Following Triton’s path, the Argo reentered familiar waters. The ship returned to the Mediterannean near the island of Crete.
The island was guarded by a bronze giant called Talos who hurled rocks at any ships that came close. Noticing that only one nail near his foot held in the ichor that fueled the automaton’s body, Medea cast a spell to lull Talos to sleep and kill him.
Stopping briefly on the Greek islands of Anaphe and Aegina, Jason finally got the Golden Fleece back to Thessaly.
Having brought back the Golden Fleece, Jason was welcomed back to Thessaly as a hero. His uncle had no choice but to keep his word and surrender the throne.
They would not be able to celebrate their success for long, however. After their long journey, Jason and Medea would soon find themselves traveling again.
Although Pelias had willingly given up the throne, Medea still thought that he was deserving of punishment.
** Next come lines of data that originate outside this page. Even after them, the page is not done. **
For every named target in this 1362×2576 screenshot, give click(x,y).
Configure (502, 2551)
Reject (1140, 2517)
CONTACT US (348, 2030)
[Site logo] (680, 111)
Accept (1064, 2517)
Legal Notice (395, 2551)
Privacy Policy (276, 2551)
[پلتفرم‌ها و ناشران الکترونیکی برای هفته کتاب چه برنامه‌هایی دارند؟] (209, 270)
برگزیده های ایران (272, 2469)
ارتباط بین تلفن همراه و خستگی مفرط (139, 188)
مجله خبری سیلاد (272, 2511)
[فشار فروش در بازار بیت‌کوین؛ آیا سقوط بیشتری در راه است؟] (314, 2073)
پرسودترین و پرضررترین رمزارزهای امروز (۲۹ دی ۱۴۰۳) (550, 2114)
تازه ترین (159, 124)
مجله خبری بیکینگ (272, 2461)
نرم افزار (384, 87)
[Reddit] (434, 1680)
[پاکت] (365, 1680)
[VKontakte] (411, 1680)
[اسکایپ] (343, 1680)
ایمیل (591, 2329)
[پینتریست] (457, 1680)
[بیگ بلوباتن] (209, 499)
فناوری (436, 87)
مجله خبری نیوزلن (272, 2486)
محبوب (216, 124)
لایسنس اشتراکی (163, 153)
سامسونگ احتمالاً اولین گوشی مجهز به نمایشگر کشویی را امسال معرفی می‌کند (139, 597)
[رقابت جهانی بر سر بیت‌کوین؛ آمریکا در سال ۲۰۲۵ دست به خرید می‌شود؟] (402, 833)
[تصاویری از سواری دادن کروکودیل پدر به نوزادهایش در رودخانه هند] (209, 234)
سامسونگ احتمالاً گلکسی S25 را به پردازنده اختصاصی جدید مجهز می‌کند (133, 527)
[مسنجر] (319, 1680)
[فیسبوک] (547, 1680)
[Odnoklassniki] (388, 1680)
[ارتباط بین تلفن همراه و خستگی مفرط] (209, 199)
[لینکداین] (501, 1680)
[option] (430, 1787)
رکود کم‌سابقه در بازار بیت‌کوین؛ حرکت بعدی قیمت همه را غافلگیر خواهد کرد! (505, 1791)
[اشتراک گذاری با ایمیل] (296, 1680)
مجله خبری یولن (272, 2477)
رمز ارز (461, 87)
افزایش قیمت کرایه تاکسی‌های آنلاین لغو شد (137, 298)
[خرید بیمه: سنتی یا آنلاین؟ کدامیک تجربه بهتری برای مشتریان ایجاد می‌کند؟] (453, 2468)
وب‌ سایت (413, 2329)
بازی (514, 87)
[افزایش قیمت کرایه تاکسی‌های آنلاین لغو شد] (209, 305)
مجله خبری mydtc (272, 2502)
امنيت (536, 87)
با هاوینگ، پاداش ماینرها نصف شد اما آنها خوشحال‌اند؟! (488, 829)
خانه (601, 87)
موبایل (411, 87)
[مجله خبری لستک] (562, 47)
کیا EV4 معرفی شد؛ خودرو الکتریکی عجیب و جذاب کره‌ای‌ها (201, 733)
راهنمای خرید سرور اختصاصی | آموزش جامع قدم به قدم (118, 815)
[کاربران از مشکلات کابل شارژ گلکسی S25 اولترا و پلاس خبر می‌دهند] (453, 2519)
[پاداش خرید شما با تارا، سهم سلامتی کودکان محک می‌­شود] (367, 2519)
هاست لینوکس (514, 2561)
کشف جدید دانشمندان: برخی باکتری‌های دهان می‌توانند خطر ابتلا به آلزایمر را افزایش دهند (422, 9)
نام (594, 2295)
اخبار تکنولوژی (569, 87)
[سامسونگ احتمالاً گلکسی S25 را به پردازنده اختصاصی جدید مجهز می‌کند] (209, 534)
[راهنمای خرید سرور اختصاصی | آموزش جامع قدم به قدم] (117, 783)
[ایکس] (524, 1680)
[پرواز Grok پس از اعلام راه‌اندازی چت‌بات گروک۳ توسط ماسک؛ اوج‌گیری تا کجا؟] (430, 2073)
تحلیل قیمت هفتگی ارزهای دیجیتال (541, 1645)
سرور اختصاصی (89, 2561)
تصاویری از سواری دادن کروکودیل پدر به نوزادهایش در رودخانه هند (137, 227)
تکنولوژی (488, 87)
Instead of killing him outright, however, she tricked the former king’s daughters into doing the deed.
Medea claimed that she could use her magic to restore the king’s youth. To complete the spell, Pelias would have to be cut into pieces.
His daughters did as the witch instructed, hoping to return their father to the vigor of his youth. Medea did not work her magic, however, and Pelias’s dismembered body was never restored.
His son blamed Medea, and by extension Jason, for his father’s murder. Although he had only recently been acclaimed as a hero, Jason was quickly exiled from Thessaly.
The couple settled in Corinth where Jason, to make a political alliance, planned to marry the king’s daughter. When Medea accused him of forgetting all the help that she had given him in Colchis, he responded that the thanks should go to Aphrodite for making Medea love him enough to betray her father.
Furious, Medea gave the Corinthian princess a cursed dress to wear at the wedding. It not only killed her, but also her father who had tried to rescue his daughter from the burning gown.
Rather than have them be enslaved or killed because of her actions, Medea also killed the two sons she had born with Jason. By the time the former hero discovered her crimes, Medea had already fled again.
From Corinth, Medea made her way to Athens and married King Aegeus. When her schemes against his son Theseus were uncovered, she was forced to flee again.
Some accounts claimed that Medea eventually returned to Colchis, where she earned a pardon by restoring her father to power after a coup. Others said that she made her way to the Iranian plateau, where the people were called the Medes after her.
Jason, meanwhile, lost the favor of the gods and the right to return to his homeland. He was impoverished and alone when he was crushed by a rotting beam of the Argo as he slept beneath the ruins of the ship.
The story of Jason and the Golden Fleece is best known from the Argonautica, written by Apollodorus of Rhodes in the 3rd century BC. While the story was older, many details of the story were likely added by Apollodorus.
Like many famous Greek and Roman epics, the story of the Argonauts takes place mostly at sea. It follows Jason’s quest for the Golden Fleece from his home in Thessaly to the far coast of the Black Sea and back.
Jason’s journey to Colchis followed an established route to the Black Sea. While the crew of the Argo encountered many unique and fantastic places, the route of the Argo can be followed to this day.
On the return voyage, however, the Argo was blown off course to an unbelievable degree. Winding through a mythical system of European rivers, Jason’s ship ended up off the coast of Italy.
Many of the places visited by the Argo mirrored those of the Odyssey. Jason saw both Circe and the Sirens before his meandering journey took him to Libya.
Unlike Odysseus, however, Jason would not be able to enjoy the rewards of his quest for the Golden Fleece. Using murder and magic to achieve their ends, both he and Medea found themselves at odds with both the gods and the people they crossed.
Jason’s quest for the Golden Fleece would end with the exiled hero dying alone beneath the collapsed ruins of his ship. His voyage would be remembered, but Jason would stand as a cautionary tale as much as a heroic figure.